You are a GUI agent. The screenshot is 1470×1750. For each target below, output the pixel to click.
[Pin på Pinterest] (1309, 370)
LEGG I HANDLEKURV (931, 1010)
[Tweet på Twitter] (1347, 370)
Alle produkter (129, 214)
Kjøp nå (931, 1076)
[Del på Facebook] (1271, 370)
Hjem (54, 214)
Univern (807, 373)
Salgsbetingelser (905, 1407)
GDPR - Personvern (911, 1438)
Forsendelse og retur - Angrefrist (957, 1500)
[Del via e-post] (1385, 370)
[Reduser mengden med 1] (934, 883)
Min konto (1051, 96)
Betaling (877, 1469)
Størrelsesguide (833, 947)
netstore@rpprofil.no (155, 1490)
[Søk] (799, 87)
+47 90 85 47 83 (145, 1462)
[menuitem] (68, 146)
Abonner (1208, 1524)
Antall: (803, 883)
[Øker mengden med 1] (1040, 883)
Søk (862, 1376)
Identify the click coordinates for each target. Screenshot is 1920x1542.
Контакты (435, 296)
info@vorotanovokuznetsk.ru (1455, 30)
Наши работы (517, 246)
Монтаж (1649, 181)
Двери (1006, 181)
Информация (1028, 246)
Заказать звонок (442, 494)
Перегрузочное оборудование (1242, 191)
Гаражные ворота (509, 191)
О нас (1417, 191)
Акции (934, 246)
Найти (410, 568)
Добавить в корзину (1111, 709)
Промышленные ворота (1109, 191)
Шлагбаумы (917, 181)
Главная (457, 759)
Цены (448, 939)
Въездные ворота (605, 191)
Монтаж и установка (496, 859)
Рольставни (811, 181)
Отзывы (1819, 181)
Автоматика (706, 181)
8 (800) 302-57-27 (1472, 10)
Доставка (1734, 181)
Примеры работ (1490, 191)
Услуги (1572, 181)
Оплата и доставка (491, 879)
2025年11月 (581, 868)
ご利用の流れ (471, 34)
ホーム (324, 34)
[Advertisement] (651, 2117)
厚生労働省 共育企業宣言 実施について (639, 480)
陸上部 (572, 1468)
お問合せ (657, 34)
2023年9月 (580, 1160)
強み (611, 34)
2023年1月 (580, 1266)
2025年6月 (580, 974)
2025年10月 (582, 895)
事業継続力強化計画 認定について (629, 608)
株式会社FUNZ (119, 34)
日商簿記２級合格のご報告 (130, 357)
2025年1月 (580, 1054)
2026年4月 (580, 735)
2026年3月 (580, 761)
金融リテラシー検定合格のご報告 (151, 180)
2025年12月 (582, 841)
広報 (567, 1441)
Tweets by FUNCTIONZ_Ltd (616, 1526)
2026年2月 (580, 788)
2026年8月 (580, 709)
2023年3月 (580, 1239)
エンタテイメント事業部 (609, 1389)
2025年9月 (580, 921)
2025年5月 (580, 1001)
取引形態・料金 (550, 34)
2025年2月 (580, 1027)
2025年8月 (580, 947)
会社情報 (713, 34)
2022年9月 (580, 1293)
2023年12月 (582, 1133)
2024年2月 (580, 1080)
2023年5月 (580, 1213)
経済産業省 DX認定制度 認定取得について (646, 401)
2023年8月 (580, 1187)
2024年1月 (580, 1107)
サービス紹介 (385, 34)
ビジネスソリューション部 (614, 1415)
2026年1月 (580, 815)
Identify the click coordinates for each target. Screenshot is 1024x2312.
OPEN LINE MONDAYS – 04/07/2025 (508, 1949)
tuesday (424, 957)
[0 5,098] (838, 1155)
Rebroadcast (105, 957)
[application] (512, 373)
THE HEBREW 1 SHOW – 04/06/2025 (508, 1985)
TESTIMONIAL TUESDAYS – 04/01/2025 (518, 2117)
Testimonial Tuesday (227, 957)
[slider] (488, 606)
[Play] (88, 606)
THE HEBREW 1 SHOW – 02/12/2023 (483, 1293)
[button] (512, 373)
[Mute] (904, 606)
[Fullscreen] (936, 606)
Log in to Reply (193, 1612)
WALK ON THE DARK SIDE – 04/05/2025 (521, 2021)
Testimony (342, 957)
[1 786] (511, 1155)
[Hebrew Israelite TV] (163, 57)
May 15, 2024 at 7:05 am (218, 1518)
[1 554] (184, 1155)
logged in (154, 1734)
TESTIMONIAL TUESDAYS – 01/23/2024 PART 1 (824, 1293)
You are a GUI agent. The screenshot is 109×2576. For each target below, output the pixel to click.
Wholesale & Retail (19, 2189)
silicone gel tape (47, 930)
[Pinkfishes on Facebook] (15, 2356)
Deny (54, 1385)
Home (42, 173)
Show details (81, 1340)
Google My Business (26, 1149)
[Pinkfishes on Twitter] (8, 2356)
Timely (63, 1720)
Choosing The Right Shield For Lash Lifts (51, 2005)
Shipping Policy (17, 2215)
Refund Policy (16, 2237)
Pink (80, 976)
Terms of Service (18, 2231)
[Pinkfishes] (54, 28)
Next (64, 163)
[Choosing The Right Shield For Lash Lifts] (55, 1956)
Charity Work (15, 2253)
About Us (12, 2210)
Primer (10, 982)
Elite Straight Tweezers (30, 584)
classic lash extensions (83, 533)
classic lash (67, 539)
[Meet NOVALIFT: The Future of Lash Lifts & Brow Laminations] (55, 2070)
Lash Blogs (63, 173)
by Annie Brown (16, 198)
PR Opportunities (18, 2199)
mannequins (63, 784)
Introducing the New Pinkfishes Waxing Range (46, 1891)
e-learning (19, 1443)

--------------------

Switch every "Lash Lifts" in the records above to "Lash Perms", then write out all the records again with nothing else changed.

### EXPECTED OUTPUT
You are a GUI agent. The screenshot is 1470×1750. For each target below, output the pixel to click.
[Pin på Pinterest] (1309, 370)
LEGG I HANDLEKURV (931, 1010)
[Tweet på Twitter] (1347, 370)
Alle produkter (129, 214)
Kjøp nå (931, 1076)
[Del på Facebook] (1271, 370)
Hjem (54, 214)
Univern (807, 373)
Salgsbetingelser (905, 1407)
GDPR - Personvern (911, 1438)
Forsendelse og retur - Angrefrist (957, 1500)
[Del via e-post] (1385, 370)
[Reduser mengden med 1] (934, 883)
Min konto (1051, 96)
Betaling (877, 1469)
Størrelsesguide (833, 947)
netstore@rpprofil.no (155, 1490)
[Søk] (799, 87)
+47 90 85 47 83 (145, 1462)
[menuitem] (68, 146)
Abonner (1208, 1524)
Antall: (803, 883)
[Øker mengden med 1] (1040, 883)
Søk (862, 1376)
Identify the click coordinates for each target. Screenshot is 1920x1542.
Контакты (435, 296)
info@vorotanovokuznetsk.ru (1455, 30)
Наши работы (517, 246)
Монтаж (1649, 181)
Двери (1006, 181)
Информация (1028, 246)
Заказать звонок (442, 494)
Перегрузочное оборудование (1242, 191)
Гаражные ворота (509, 191)
О нас (1417, 191)
Акции (934, 246)
Найти (410, 568)
Добавить в корзину (1111, 709)
Промышленные ворота (1109, 191)
Шлагбаумы (917, 181)
Главная (457, 759)
Цены (448, 939)
Въездные ворота (605, 191)
Монтаж и установка (496, 859)
Рольставни (811, 181)
Отзывы (1819, 181)
Автоматика (706, 181)
8 (800) 302-57-27 (1472, 10)
Доставка (1734, 181)
Примеры работ (1490, 191)
Услуги (1572, 181)
Оплата и доставка (491, 879)
2025年11月 (581, 868)
ご利用の流れ (471, 34)
ホーム (324, 34)
[Advertisement] (651, 2117)
厚生労働省 共育企業宣言 実施について (639, 480)
陸上部 (572, 1468)
お問合せ (657, 34)
2023年9月 (580, 1160)
強み (611, 34)
2023年1月 (580, 1266)
2025年6月 (580, 974)
2025年10月 (582, 895)
事業継続力強化計画 認定について (629, 608)
株式会社FUNZ (119, 34)
日商簿記２級合格のご報告 (130, 357)
2025年1月 (580, 1054)
2026年4月 (580, 735)
2026年3月 (580, 761)
金融リテラシー検定合格のご報告 (151, 180)
2025年12月 (582, 841)
広報 (567, 1441)
Tweets by FUNCTIONZ_Ltd (616, 1526)
2026年2月 (580, 788)
2026年8月 (580, 709)
2023年3月 (580, 1239)
エンタテイメント事業部 (609, 1389)
2025年9月 (580, 921)
2025年5月 (580, 1001)
取引形態・料金 (550, 34)
2025年2月 (580, 1027)
2025年8月 (580, 947)
会社情報 (713, 34)
2022年9月 (580, 1293)
2023年12月 (582, 1133)
2024年2月 (580, 1080)
2023年5月 (580, 1213)
経済産業省 DX認定制度 認定取得について (646, 401)
2023年8月 (580, 1187)
2024年1月 (580, 1107)
サービス紹介 (385, 34)
ビジネスソリューション部 (614, 1415)
2026年1月 (580, 815)
Identify the click coordinates for each target. Screenshot is 1024x2312.
OPEN LINE MONDAYS – 04/07/2025 (508, 1949)
tuesday (424, 957)
[0 5,098] (838, 1155)
Rebroadcast (105, 957)
[application] (512, 373)
THE HEBREW 1 SHOW – 04/06/2025 (508, 1985)
TESTIMONIAL TUESDAYS – 04/01/2025 (518, 2117)
Testimonial Tuesday (227, 957)
[slider] (488, 606)
[Play] (88, 606)
THE HEBREW 1 SHOW – 02/12/2023 (483, 1293)
[button] (512, 373)
[Mute] (904, 606)
[Fullscreen] (936, 606)
Log in to Reply (193, 1612)
WALK ON THE DARK SIDE – 04/05/2025 (521, 2021)
Testimony (342, 957)
[1 786] (511, 1155)
[Hebrew Israelite TV] (163, 57)
May 15, 2024 at 7:05 am (218, 1518)
[1 554] (184, 1155)
logged in (154, 1734)
TESTIMONIAL TUESDAYS – 01/23/2024 PART 1 (824, 1293)
You are a GUI agent. The screenshot is 109×2576. For each target below, output the pixel to click.
Wholesale & Retail (19, 2189)
silicone gel tape (47, 930)
[Pinkfishes on Facebook] (15, 2356)
Deny (54, 1385)
Home (42, 173)
Show details (81, 1340)
Google My Business (26, 1149)
[Pinkfishes on Twitter] (8, 2356)
Timely (63, 1720)
Choosing The Right Shield For Lash Perms (51, 2005)
Shipping Policy (17, 2215)
Refund Policy (16, 2237)
Pink (80, 976)
Terms of Service (18, 2231)
[Pinkfishes] (54, 28)
Next (64, 163)
[Choosing The Right Shield For Lash Perms] (55, 1956)
Charity Work (15, 2253)
About Us (12, 2210)
Primer (10, 982)
Elite Straight Tweezers (30, 584)
classic lash extensions (83, 533)
classic lash (67, 539)
[Meet NOVALIFT: The Future of Lash Perms & Brow Laminations] (55, 2070)
Lash Blogs (63, 173)
by Annie Brown (16, 198)
PR Opportunities (18, 2199)
mannequins (63, 784)
Introducing the New Pinkfishes Waxing Range (46, 1891)
e-learning (19, 1443)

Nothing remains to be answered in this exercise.